Which are the basic components of a linear programming problem?

Explanation:
Linear programming is about finding the best values for decision variables to optimize an objective within constraints. The four pieces that define a complete LP model are: decision variables that represent the quantities you can choose; the objective function, a linear expression in those variables that you want to maximize or minimize; linear constraints that cap resources or requirements in a linear way; and nonnegativity restrictions ensuring the variables cannot be negative. With all four in place, you have a feasible region defined by the constraints and a objective to guide you to the best point within that region. If any piece is missing, the problem loses essential structure: without linear constraints there’s no defined feasible region; without an objective there’s nothing to optimize; without nonnegativity you could model impossible or nonsensical values; without the decision variables there’s nothing to optimize. Therefore, the complete set includes decision variables, the objective function, linear constraints, and nonnegativity.
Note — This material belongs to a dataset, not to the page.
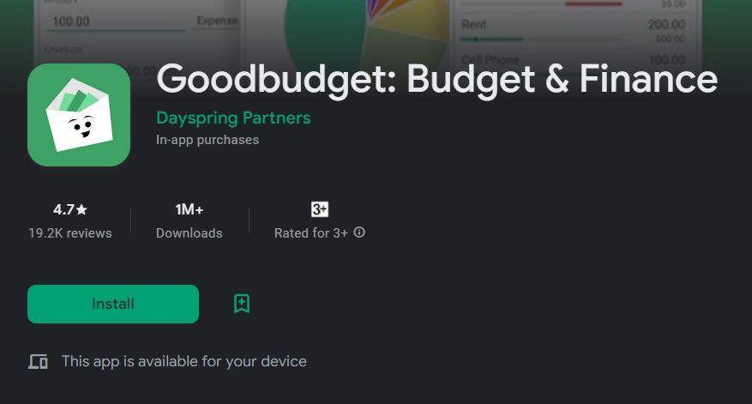
Task: Open the Dayspring Partners developer page
Action: pos(233,118)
Linear programming is about finding the best values for decision variables to optimize an objective within constraints. The four pieces that define a complete LP model are: decision variables that represent the quantities you can choose; the objective function, a linear expression in those variables that you want to maximize or minimize; linear constraints that cap resources or requirements in a linear way; and nonnegativity restrictions ensuring the variables cannot be negative. With all four in place, you have a feasible region defined by the constraints and a objective to guide you to the best point within that region. If any piece is missing, the problem loses essential structure: without linear constraints there’s no defined feasible region; without an objective there’s nothing to optimize; without nonnegativity you could model impossible or nonsensical values; without the decision variables there’s nothing to optimize. Therefore, the complete set includes decision variables, the objective function, linear constraints, and nonnegativity.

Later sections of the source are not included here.